Most HSFs recognize heat shock elements (HSEs; nGAAnnTTCn or nTTCnnGAAn)
in the promoters of heat-inducible genes (Xiao et al., 1988; Ohama et
al., 2017). HSF proteins are divided into A, B, and C classes, among
which members of the A class (HSFA) act as master regulators in the heat
stress response (HSR); these mainly include HSFA1 and HSFA2 (Scharf et
al., 2011). Based on recent research, HSFA1 can activate 65% of heat
stress-inducible genes (Liu et al., 2011), while HSFA2 has been
identified to act downstream of HSFA1 and regulate a subset of genes
involved in thermotolerance (Charng et al., 2007, Yoshida et al., 2011;
Liu et al., 2018; Friedrich et al., 2021). Heterologous overexpression
of HSFA2 from Lilium longiflorum , Zea mays, andOryza sativa in Arabidopsis has been shown to confer heat
tolerance (Xin et al., 2010; Yokotani et al., 2008; Gu et al., 2019).
While several CsHSF genes in the tea genome have been predicted based on
bioinformatics studies, the involvement of CsHSFs in the regulation of
secondary metabolism in tea plants under HT yet remains unclear (Zhang
et al., 2020b).
JA is an oxylipin phytohormone that acts as a defensive signal to
protect plants from biotic and abiotic stress, and in this role
regulates most secondary metabolites (Zhai et al., 2015; Mao et al.,
2017; Wasternack et a., 2019). Recently, the JA pathway and its
components have been identified. In the absence of bioactive JA, JAZ
proteins interact with MYC transcription factors to block downstream
processes (Katsir et al., 2008; Wasternack et al., 2013). JA transduces
external signals to reprogram metabolic pathways that initiate the
production of defense compounds against biotic and abiotic stress (Mao
et al., 2017; Chen et al., 2019; Jing et al., 2021). Furthermore, JA can
induce flavonoid accumulation by increasing the expression of members of
the MBW complex (Qi et al., 2011; An et al., 2015; Wang et al., 2019).
However, whether JA-mediated flavonoid metabolites are involved in the
adaption of tea plants to HT stress has not been examined.

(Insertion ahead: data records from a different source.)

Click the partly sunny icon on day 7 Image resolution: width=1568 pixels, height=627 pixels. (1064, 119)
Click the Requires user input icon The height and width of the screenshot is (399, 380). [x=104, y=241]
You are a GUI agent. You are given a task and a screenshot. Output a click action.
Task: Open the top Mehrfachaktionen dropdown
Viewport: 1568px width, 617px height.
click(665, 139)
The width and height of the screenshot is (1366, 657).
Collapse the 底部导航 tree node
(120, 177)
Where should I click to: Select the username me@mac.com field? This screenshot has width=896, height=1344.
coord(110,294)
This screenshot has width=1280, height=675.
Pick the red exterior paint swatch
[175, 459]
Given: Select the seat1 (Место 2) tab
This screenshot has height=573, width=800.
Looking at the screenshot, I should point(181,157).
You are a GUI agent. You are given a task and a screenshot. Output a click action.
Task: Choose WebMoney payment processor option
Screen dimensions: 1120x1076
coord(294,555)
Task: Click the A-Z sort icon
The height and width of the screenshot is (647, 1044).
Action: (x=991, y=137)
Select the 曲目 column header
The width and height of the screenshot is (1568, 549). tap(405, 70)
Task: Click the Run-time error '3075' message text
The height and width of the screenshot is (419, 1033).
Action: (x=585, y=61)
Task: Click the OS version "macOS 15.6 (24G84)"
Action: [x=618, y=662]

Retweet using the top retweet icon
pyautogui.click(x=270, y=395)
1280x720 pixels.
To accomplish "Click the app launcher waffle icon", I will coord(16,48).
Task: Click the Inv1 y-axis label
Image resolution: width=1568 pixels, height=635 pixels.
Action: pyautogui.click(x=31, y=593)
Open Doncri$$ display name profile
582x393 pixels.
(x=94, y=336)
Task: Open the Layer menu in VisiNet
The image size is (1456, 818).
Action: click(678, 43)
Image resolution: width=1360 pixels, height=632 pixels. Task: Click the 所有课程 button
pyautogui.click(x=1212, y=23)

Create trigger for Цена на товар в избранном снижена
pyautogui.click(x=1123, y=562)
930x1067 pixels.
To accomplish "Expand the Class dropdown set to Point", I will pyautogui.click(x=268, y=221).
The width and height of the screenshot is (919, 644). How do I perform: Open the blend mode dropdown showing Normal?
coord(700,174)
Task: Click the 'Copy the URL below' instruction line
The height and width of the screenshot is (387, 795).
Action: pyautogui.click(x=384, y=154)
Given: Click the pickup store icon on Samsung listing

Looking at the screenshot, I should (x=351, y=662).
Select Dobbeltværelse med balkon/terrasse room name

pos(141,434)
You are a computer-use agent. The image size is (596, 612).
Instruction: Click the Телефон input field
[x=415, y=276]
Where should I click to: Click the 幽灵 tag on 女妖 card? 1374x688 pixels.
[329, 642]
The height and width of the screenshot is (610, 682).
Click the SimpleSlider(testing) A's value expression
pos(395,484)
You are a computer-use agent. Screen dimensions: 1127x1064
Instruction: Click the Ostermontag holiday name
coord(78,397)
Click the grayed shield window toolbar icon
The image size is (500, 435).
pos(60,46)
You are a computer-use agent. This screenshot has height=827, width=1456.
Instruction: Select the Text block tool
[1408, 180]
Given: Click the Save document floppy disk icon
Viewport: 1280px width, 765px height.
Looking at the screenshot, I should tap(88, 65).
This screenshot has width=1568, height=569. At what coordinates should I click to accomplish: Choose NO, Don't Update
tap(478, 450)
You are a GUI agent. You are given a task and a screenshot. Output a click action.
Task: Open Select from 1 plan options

In this study, we explored the HT-regulatory networks of tea metabolism
and found that HT decreases both JA biosynthesis and catechin
accumulation in tea leaves. Based on the involvement of JA in
HT-regulated catechin biosynthesis, we further demonstrated that CsJAZ6,
through integrating HT signal and JA pathway, acts as an important
negative regulator in catechin accumulation. Using a combination of
biochemical and genetic analysis, we determined HT to activate CsHSFA1b
and CsHSFA2 and those proteins to directly bind the HSEcis -element in the promoter of CsJAZ6 , thereby
up-regulating CsJAZ6 transcription. More importantly, our data
further suggested that CsJAZ6 could repress catechin accumulation
through direct interaction with components of the catechin biosynthetic
regulator complex, CsEGL3 and CsTTG1. Altogether, our work builds a
bridge between plant internal hormones and the external environment to
offer a good guide for tea cultivation.